START Data to examine

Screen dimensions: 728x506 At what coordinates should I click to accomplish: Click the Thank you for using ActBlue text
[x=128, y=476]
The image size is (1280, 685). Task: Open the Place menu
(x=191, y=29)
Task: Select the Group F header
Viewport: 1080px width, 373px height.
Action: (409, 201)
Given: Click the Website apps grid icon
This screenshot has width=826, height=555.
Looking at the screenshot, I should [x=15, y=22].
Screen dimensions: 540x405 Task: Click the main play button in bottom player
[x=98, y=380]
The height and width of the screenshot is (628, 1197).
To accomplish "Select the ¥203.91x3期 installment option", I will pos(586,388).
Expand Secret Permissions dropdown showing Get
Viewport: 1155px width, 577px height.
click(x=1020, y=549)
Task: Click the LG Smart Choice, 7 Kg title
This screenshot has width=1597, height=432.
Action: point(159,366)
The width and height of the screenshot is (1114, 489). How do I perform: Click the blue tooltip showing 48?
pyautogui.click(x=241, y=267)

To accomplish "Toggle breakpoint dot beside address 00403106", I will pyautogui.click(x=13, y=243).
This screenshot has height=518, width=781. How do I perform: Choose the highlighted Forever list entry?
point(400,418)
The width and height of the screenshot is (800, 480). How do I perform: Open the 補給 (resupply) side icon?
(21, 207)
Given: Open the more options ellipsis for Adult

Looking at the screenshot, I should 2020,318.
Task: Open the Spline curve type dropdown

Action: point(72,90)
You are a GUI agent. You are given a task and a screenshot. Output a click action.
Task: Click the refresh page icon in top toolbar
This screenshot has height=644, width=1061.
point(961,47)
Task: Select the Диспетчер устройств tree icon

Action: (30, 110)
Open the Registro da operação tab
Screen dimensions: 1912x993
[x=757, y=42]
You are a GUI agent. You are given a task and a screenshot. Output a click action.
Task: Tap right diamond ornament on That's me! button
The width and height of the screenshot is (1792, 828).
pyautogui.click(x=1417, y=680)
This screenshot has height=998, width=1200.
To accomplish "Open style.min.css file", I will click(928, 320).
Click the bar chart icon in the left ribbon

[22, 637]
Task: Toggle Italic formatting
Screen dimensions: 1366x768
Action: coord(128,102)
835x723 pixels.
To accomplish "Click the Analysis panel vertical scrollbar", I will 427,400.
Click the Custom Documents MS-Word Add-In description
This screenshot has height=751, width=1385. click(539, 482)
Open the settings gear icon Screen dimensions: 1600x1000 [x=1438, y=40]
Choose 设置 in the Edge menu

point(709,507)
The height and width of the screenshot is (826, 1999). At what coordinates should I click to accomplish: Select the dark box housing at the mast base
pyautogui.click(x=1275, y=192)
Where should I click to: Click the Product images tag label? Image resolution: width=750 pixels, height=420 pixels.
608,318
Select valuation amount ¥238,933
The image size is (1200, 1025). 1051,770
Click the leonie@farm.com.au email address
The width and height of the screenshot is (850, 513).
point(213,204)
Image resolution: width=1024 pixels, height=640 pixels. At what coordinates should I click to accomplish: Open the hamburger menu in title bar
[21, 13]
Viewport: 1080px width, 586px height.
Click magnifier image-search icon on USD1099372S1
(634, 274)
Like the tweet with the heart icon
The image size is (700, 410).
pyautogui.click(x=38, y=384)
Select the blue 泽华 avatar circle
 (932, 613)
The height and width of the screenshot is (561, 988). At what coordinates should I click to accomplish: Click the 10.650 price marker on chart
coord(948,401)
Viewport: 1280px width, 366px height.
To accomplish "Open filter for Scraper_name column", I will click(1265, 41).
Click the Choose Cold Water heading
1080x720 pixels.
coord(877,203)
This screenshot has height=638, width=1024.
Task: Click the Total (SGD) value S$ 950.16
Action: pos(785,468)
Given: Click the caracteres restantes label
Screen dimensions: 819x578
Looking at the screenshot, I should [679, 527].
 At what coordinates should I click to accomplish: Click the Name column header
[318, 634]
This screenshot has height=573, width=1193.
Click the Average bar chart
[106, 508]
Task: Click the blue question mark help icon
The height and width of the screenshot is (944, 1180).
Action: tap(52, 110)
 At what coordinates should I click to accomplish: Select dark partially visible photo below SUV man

END Data to examine

Instructions to follow: Retype the whole of the material word for word.

Answer to this exercise:
Screen dimensions: 728x506 At what coordinates should I click to accomplish: Click the Thank you for using ActBlue text
[x=128, y=476]
The image size is (1280, 685). Task: Open the Place menu
(x=191, y=29)
Task: Select the Group F header
Viewport: 1080px width, 373px height.
Action: (409, 201)
Given: Click the Website apps grid icon
This screenshot has width=826, height=555.
Looking at the screenshot, I should [x=15, y=22].
Screen dimensions: 540x405 Task: Click the main play button in bottom player
[x=98, y=380]
The height and width of the screenshot is (628, 1197).
To accomplish "Select the ¥203.91x3期 installment option", I will pos(586,388).
Expand Secret Permissions dropdown showing Get
Viewport: 1155px width, 577px height.
click(x=1020, y=549)
Task: Click the LG Smart Choice, 7 Kg title
This screenshot has width=1597, height=432.
Action: point(159,366)
The width and height of the screenshot is (1114, 489). How do I perform: Click the blue tooltip showing 48?
pyautogui.click(x=241, y=267)

To accomplish "Toggle breakpoint dot beside address 00403106", I will pyautogui.click(x=13, y=243).
This screenshot has height=518, width=781. How do I perform: Choose the highlighted Forever list entry?
point(400,418)
The width and height of the screenshot is (800, 480). How do I perform: Open the 補給 (resupply) side icon?
(21, 207)
Given: Open the more options ellipsis for Adult

Looking at the screenshot, I should 2020,318.
Task: Open the Spline curve type dropdown

Action: point(72,90)
You are a GUI agent. You are given a task and a screenshot. Output a click action.
Task: Click the refresh page icon in top toolbar
This screenshot has height=644, width=1061.
point(961,47)
Task: Select the Диспетчер устройств tree icon

Action: (30, 110)
Open the Registro da operação tab
Screen dimensions: 1912x993
[x=757, y=42]
You are a GUI agent. You are given a task and a screenshot. Output a click action.
Task: Tap right diamond ornament on That's me! button
The width and height of the screenshot is (1792, 828).
pyautogui.click(x=1417, y=680)
This screenshot has height=998, width=1200.
To accomplish "Open style.min.css file", I will click(928, 320).
Click the bar chart icon in the left ribbon

[22, 637]
Task: Toggle Italic formatting
Screen dimensions: 1366x768
Action: coord(128,102)
835x723 pixels.
To accomplish "Click the Analysis panel vertical scrollbar", I will 427,400.
Click the Custom Documents MS-Word Add-In description
This screenshot has height=751, width=1385. click(539, 482)
Open the settings gear icon Screen dimensions: 1600x1000 [x=1438, y=40]
Choose 设置 in the Edge menu

point(709,507)
The height and width of the screenshot is (826, 1999). At what coordinates should I click to accomplish: Select the dark box housing at the mast base
pyautogui.click(x=1275, y=192)
Where should I click to: Click the Product images tag label? Image resolution: width=750 pixels, height=420 pixels.
608,318
Select valuation amount ¥238,933
The image size is (1200, 1025). 1051,770
Click the leonie@farm.com.au email address
The width and height of the screenshot is (850, 513).
point(213,204)
Image resolution: width=1024 pixels, height=640 pixels. At what coordinates should I click to accomplish: Open the hamburger menu in title bar
[21, 13]
Viewport: 1080px width, 586px height.
Click magnifier image-search icon on USD1099372S1
(634, 274)
Like the tweet with the heart icon
The image size is (700, 410).
pyautogui.click(x=38, y=384)
Select the blue 泽华 avatar circle
 (932, 613)
The height and width of the screenshot is (561, 988). At what coordinates should I click to accomplish: Click the 10.650 price marker on chart
coord(948,401)
Viewport: 1280px width, 366px height.
To accomplish "Open filter for Scraper_name column", I will click(1265, 41).
Click the Choose Cold Water heading
1080x720 pixels.
coord(877,203)
This screenshot has height=638, width=1024.
Task: Click the Total (SGD) value S$ 950.16
Action: pos(785,468)
Given: Click the caracteres restantes label
Screen dimensions: 819x578
Looking at the screenshot, I should [679, 527].
 At what coordinates should I click to accomplish: Click the Name column header
[318, 634]
This screenshot has height=573, width=1193.
Click the Average bar chart
[106, 508]
Task: Click the blue question mark help icon
The height and width of the screenshot is (944, 1180).
Action: tap(52, 110)
 At what coordinates should I click to accomplish: Select dark partially visible photo below SUV man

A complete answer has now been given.